Vancouver’s real estate problems appear chronic.
B.C. Premier John Horgan has launched a public inquiry to determine to what extent money laundering has contributed to surging real estate costs in the province in general and the Vancouver market in particular.
The authority already regulates mortgage brokers, private pension plans and financial institutions.
Horgan’s government claims more than $7 billion was laundered through B.C. in a year, but that figure is based on economic modelling, not hard evidence. We will have to wait until November 2020 for an interim report from the inquiry.
At least in theory, the easy way to address, or at best limit, the money laundering issue would be to simply limit real estate purchases to Canadian residents only.
However, this would naturally create all kinds of problems and eliminate a huge amount of economic activity each year for the province.
Based on my recent correspondence with a real estate lawyer, there are no specific residency requirements to own real estate in Canada.
Mixed results from control measures
That’s not to say there hasn’t been any kind of precedent to control foreign ownership.
I have cited before the example of Prince Edward Island. No one from outside the province, even if they’re Canadian, is allowed without specific permission to purchase more than five acres of property or 165 feet of shoreline.
If they want to, they must apply to P.E.I.’s Island Regulatory and Appeals Commission.
I recall reading that one of the issues that brought P.E.I. into Confederation in the first place was to get away from foreign ownership.
At that time, much of P.E.I. was foreign owned and the Island’s residents were more or less tenants on someone else’s land. This hasn’t been forgotten and non-residents still pay more in property tax.
Since August 2016, B.C. has also imposed its own penalty on foreign buyers. Through its Property Transfer Tax Act, an additional 20 per cent levy is imposed on a transferee of residential property in the Greater Vancouver Regional District (GVRD) if the transferee is a “foreign entity.”
There is also an additional two per cent annual speculation and vacancy tax that is imposed in some areas of the province.
Despite the fact foreign buyers account for almost 10 per cent of the activity in B.C.’s urban markets, these taxes haven’t done much to slow things down.
After a bit of a slump over the past two years since the foreign buyers tax was first introduced, sales activity and median house prices are expected to track up again through 2020 and 2021.
Necessary to our economic growth
The challenge for Canada is that foreign investment has been a necessary part of economic growth since the time of Cartier, and to outlaw foreign ownership likely/certainly would hurt our future economic prospects.
This would doubly be the case if government were to decide that shares in companies that own property in Canada could only be owned by residents.
Having said this, there seems to be a problem with out-of-country real estate buyers making acquisitions that are not for economic use, but rather as a place to store foreign cash.
On the surface, such a transaction may still be legal and above board, without being an example of nefarious money laundering, but it is still a problem for local communities and residents.

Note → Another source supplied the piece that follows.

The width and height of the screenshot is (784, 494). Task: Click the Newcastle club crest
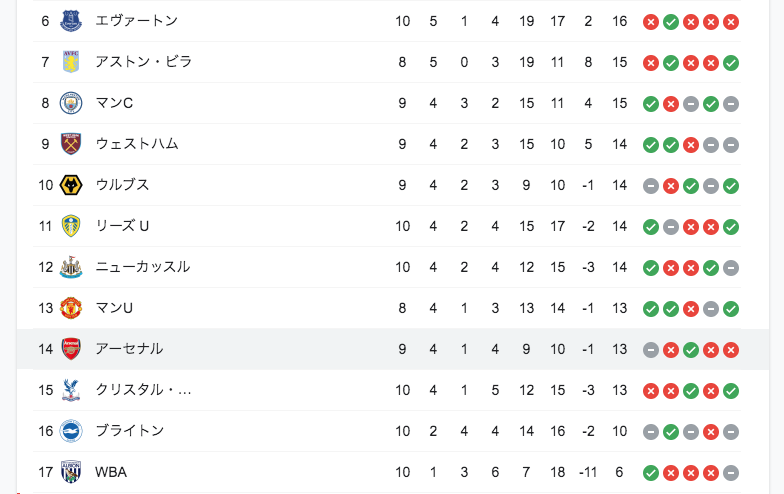click(x=71, y=267)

Why? Because in many cases, the property in question is not used for its intended purpose.
If this is a material issue, (i.e. if lots of property in certain communities have been bought up at higher prices and just kept as inventory for a safer investment) then these communities will have residents who are being outbid for a place to live, making for a situation even worse than that of P.E.I. in the 1800s.
Residents of these communities trying to find housing they can afford can’t even be tenants of these foreign owners.
They are left out in the cold, or forced to find some way to compete for a place to live in a situation where the competition does not share the same economic circumstances.
Surrounded, outnumbered by foreign buyers?
What percentage of property purchases in Vancouver or Toronto are by non-resident and non-occupying purchasers?
I find it difficult to source accurate and current data. The prevailing perception, however, is that it is a real problem.
Remember we are a population of 36 million, in a world where we comprise about one half of one per cent of the total population but we have about 6.7 per cent of the world’s land mass.
If foreign ownership is in fact a problem, we clearly are outnumbered and do need to protect ourselves.
Perhaps the answer is a greater capital gains tax (a large percentage of all the gain) on foreign-owned property that is not used.